[Target position records]

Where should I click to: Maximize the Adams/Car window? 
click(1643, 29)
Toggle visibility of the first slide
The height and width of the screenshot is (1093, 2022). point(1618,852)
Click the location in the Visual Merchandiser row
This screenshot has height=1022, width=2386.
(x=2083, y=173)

### Aim of the exercise
Render the lines of the entries above as a numbered list, leaving out any blank lines.

### Task output
1. Where should I click to: Maximize the Adams/Car window? 
2. click(1643, 29)
3. Toggle visibility of the first slide
4. The height and width of the screenshot is (1093, 2022). point(1618,852)
5. Click the location in the Visual Merchandiser row
6. This screenshot has height=1022, width=2386.
7. (x=2083, y=173)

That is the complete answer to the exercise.